The California Transportation Commission met in Riverside on Wednesday. On the agenda was the allocation of $254 million in funding for transportation projects throughout the state. You can read Caltrans' press release here. Caltrans Director Malcolm Dougherty commented:
Investing in our infrastructure benefits Californians for generations to come and these projects will improve mobility for all users of the transportation system, whether they choose to travel by car, take transit or ride a bicycle.
Just under half of the money allocated came from Prop 1B funds. Voters approved the bond in 2006 and it continues as an important piece in bringing California's infrastructure up to speed.
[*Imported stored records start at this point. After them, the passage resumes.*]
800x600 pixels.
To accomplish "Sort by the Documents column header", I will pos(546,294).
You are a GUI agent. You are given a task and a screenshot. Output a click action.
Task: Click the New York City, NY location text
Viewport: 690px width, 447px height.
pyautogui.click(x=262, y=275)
Most of the Prop 1B funds - $108 million - went to rail service for the purchase of locomotives and rail cars. This is a welcome development, especially for those of us who use the commuter rail services, such as Metrolink. And with more millennials joining the workforce, it seems likely that demand for mass-transit will continue to increase. (For more on millennials and transit, see APTA's article "Millennials & Mobility: Understanding the Millennial Mindset.")
Millennials are not the only ones who will benefit from the CTC's allocation. Many of us will benefit from the projects receiving money this month. Some highlights include:
- $6.5 million for improvements to SR 1 in Malibu
- $7.7 million for surface improvements to SR 12 in San Joaquin County
- $2 million for regional transit operation facilities in Butte County
- A full list of projects receiving funding can be found here.
The CTC also approved $64.7 million for the beleaguered Willits Bypass project. That project has been beset by environmental issues and protests that have taken their toll on the budget and project timing. Just a few months ago, I thought the project was moving forward (see my blog post here) but it appears the controversial project has more hurdles to overcome.
Another item on the CTC agenda was the appointment of a committee to study the Road Usage Charge alternative to the gas tax. The California Legislature enacted SB 1077 authorizing a pilot program for the study. Whether the Road Usage Tax will become a reality remains to be seen. As Dan Weikel of the LA Times reports in his article "Tracking miles as gas tax alternative raises fairness, privacy concerns", not everyone is in favor of the government tracking people's travel. But the reality is that as people give up their gas-guzzlers in favor of more eco-friendly cars and mass transit (again, think millennials), a major source of transportation revenue will continue to decline. Is the Road Usage Tax the best replacement? Maybe, maybe not. That is probably a subject for another blog post. Perhaps the CTC's newly appointed committee will help decide the question.